We actively seek out and mitigate existing biases in our ML technology
Greenhouse is well aware of the range of societal biases amplified by existing ML and AI models in the hiring space. We are clear that these pernicious biases cannot be mitigated by simply removing sensitive information from ML models. We are committed to routinely reviewing models we have in our product to create more fair and equitable outcomes for candidates and to empower our users to mitigate bias in their hiring decisions.
Putting principles into action
We commit to continuous product reviews
The legal and ethical questions surrounding the use and retention of data relating to individuals are complex and ever-evolving, and there is no clear, one-size-fits-all approach that a company like Greenhouse can use to guarantee perfect results every time. In fact, we expect that we will continue to iterate on these principles as time goes on and our understanding of and experience with these matters becomes more sophisticated. In the immediate term, however, we will commit to actively applying the framework we’ve set forth here to product decisions that have the potential to impact individuals and society at large. Specifically, we will evaluate all product changes for risk of bias and unfair outcomes, as well as risk to the safety of sensitive customer and candidate data. If we become aware of a negative impact on candidates or customers in any existing aspects of our product, we will reevaluate the feature, make any necessary modifications and educate our candidates and customers about the reasoning behind these changes.

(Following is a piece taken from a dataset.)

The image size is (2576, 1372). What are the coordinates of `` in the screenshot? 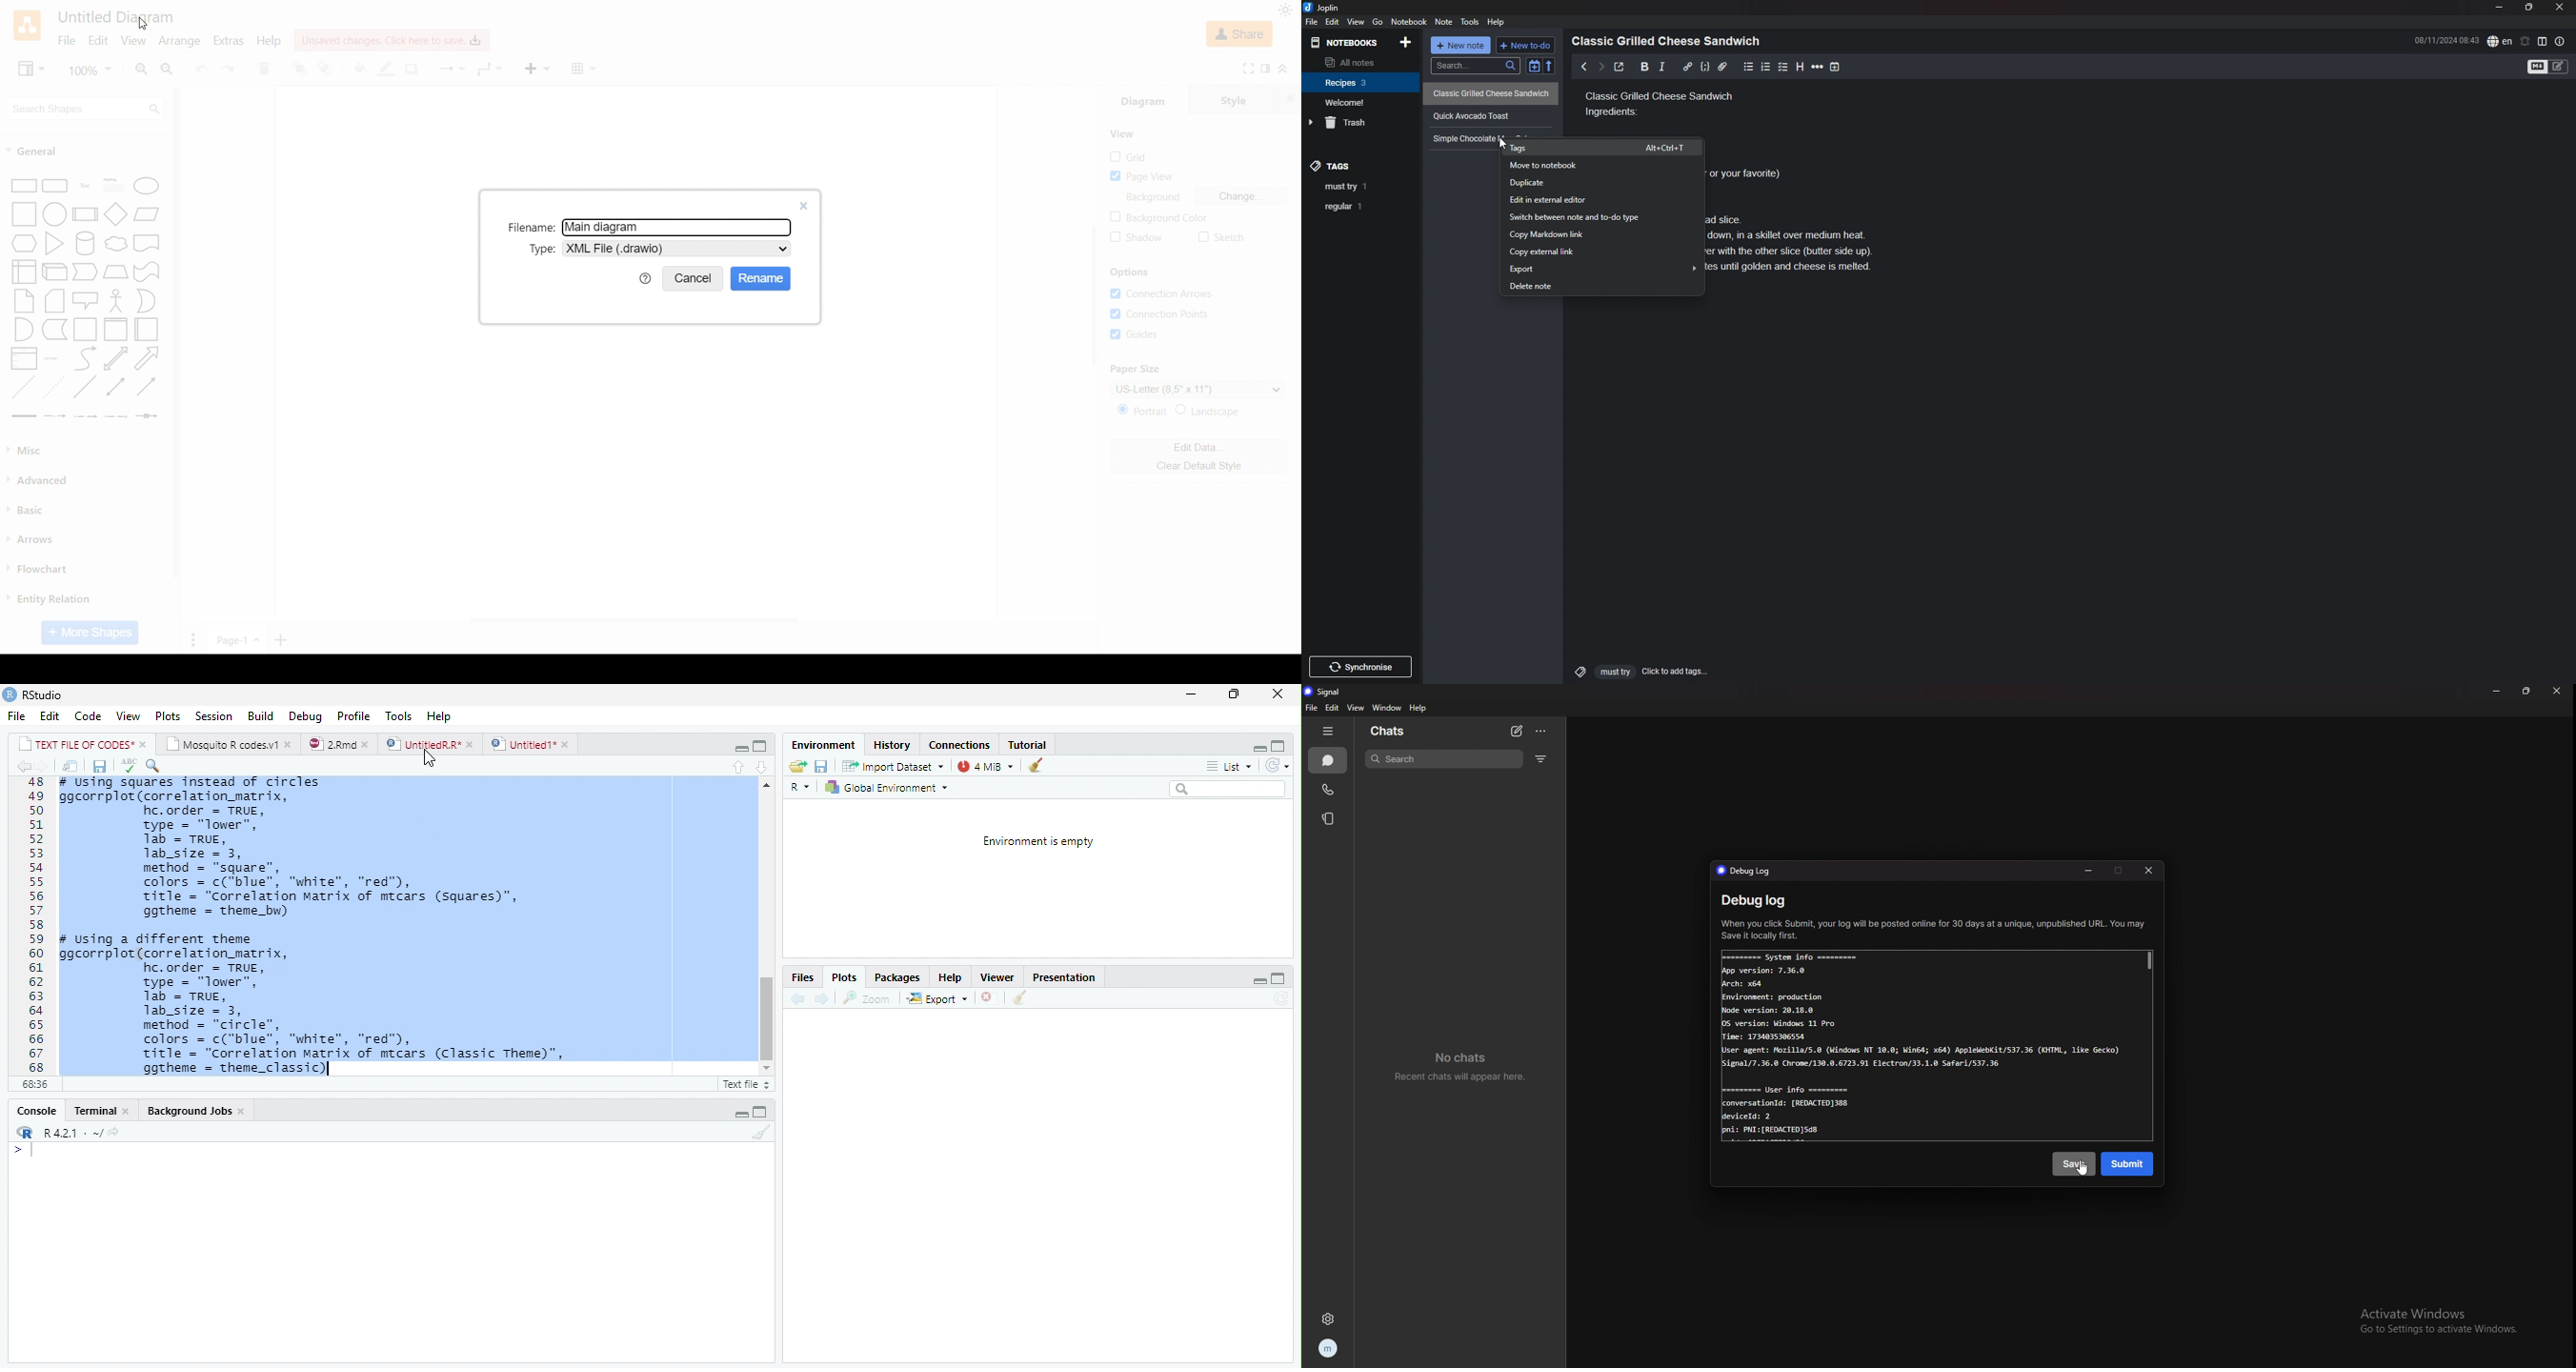 It's located at (1360, 664).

We hold ourselves accountable for decisions we made in the past
We are human beings and we aren’t perfect. We have made mistakes in the past. We will make mistakes in the future. As part of our regular planning processes, we will commit time and effort to reevaluating past decisions, owning up to the mistakes we’ve made and changing course when needed. We will also be open to feedback we receive from customers, candidates and our own employees, and be willing to act on it when it is prudent and feasible to do so.
We increase transparency with our third-party partners
Greenhouse prides itself on our robust ecosystem of partners, which allows customers to integrate their Greenhouse accounts with their existing HR tools quickly and easily. Although we trust our customers to evaluate their own tools and make their own business decisions, there is potential for a lack of transparency – with respect to both customers and candidates – about which data is shared and who bears responsibility for protecting it and for managing it in accordance with these principles.
Greenhouse will endeavor to clearly spell out, in plain language, how integration partnerships work, so that both customers and candidates are aware of the extent to which their data is being shared beyond Greenhouse. If we have reason to believe that a Greenhouse partner is actively undermining our ethical principles, we will investigate and reevaluate our continued partnership with them as necessary.